> About this task
All entries must be transcribed exactly, down to the last character.

..........

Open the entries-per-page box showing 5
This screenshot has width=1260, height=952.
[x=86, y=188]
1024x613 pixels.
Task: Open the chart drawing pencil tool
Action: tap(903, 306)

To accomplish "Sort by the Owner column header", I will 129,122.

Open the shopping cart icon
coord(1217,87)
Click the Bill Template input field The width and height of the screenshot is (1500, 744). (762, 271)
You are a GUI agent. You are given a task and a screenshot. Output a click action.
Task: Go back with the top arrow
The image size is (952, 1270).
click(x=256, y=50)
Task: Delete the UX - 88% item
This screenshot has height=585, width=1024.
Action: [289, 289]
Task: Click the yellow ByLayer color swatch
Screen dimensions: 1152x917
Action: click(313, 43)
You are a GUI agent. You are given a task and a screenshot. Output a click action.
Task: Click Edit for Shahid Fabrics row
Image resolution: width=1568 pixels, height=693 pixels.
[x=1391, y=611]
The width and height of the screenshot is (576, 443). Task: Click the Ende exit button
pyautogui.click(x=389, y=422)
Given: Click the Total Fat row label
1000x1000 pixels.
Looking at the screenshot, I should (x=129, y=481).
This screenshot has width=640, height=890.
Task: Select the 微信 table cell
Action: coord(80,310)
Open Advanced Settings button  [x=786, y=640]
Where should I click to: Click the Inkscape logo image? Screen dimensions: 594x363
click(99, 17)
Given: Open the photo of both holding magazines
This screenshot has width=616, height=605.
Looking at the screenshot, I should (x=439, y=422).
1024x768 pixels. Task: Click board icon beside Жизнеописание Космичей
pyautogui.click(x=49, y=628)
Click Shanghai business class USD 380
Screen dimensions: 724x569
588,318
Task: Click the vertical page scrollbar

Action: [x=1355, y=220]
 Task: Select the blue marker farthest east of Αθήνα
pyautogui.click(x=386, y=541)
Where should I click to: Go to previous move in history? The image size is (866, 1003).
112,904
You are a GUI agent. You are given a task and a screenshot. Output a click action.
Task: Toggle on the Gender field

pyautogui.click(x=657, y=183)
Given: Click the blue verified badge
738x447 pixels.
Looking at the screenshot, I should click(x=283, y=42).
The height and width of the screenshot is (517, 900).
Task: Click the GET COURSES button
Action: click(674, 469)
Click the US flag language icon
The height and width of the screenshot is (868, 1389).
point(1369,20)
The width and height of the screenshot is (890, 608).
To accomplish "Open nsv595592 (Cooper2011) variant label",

..........

> Task solution
Open the entries-per-page box showing 5
This screenshot has width=1260, height=952.
[x=86, y=188]
1024x613 pixels.
Task: Open the chart drawing pencil tool
Action: tap(903, 306)

To accomplish "Sort by the Owner column header", I will 129,122.

Open the shopping cart icon
coord(1217,87)
Click the Bill Template input field The width and height of the screenshot is (1500, 744). (762, 271)
You are a GUI agent. You are given a task and a screenshot. Output a click action.
Task: Go back with the top arrow
The image size is (952, 1270).
click(x=256, y=50)
Task: Delete the UX - 88% item
This screenshot has height=585, width=1024.
Action: [289, 289]
Task: Click the yellow ByLayer color swatch
Screen dimensions: 1152x917
Action: click(313, 43)
You are a GUI agent. You are given a task and a screenshot. Output a click action.
Task: Click Edit for Shahid Fabrics row
Image resolution: width=1568 pixels, height=693 pixels.
[x=1391, y=611]
The width and height of the screenshot is (576, 443). Task: Click the Ende exit button
pyautogui.click(x=389, y=422)
Given: Click the Total Fat row label
1000x1000 pixels.
Looking at the screenshot, I should (x=129, y=481).
This screenshot has width=640, height=890.
Task: Select the 微信 table cell
Action: coord(80,310)
Open Advanced Settings button  [x=786, y=640]
Where should I click to: Click the Inkscape logo image? Screen dimensions: 594x363
click(99, 17)
Given: Open the photo of both holding magazines
This screenshot has width=616, height=605.
Looking at the screenshot, I should (x=439, y=422).
1024x768 pixels. Task: Click board icon beside Жизнеописание Космичей
pyautogui.click(x=49, y=628)
Click Shanghai business class USD 380
Screen dimensions: 724x569
588,318
Task: Click the vertical page scrollbar

Action: [x=1355, y=220]
 Task: Select the blue marker farthest east of Αθήνα
pyautogui.click(x=386, y=541)
Where should I click to: Go to previous move in history? The image size is (866, 1003).
112,904
You are a GUI agent. You are given a task and a screenshot. Output a click action.
Task: Toggle on the Gender field

pyautogui.click(x=657, y=183)
Given: Click the blue verified badge
738x447 pixels.
Looking at the screenshot, I should click(x=283, y=42).
The height and width of the screenshot is (517, 900).
Task: Click the GET COURSES button
Action: click(674, 469)
Click the US flag language icon
The height and width of the screenshot is (868, 1389).
point(1369,20)
The width and height of the screenshot is (890, 608).
To accomplish "Open nsv595592 (Cooper2011) variant label",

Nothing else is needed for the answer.